Il resto viaggia su coordinate più leggere, a tratti quasi malinconiche ma sempre con una profondità che impedisce di scadere nel banale.
E poi la voce: ben lungi dall’avere la necessità di farci sentire quanto è brava, Francesca dà risalto soprattutto all’interpretazione, con un’espressività e una consapevolezza che non sono in molti a poter vantare oggi in Italia.

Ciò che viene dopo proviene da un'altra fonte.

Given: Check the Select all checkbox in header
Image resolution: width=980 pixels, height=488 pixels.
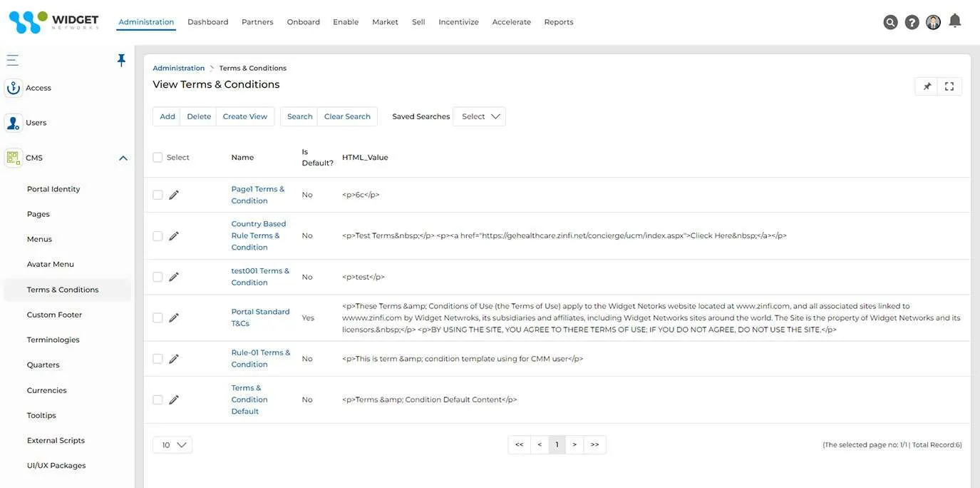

Non scomoderò i paragoni con Lorde fatti da una parte della stampa specializzata: non hanno molto senso di esistere, visto che le due artiste hanno approcci radicalmente diversi, pur partendo da una base comune. Eppure, forse sarà grazie a “2640” che la scena musicale italiana potrà finalmente affrancarsi da un certo provincialismo per guardare a testa alta le grandi produzioni internazionali, senza per questo rinunciare alla propria identità.
Ditemi dietro quello che volete ma non me ne vergogno: questo disco è una bomba.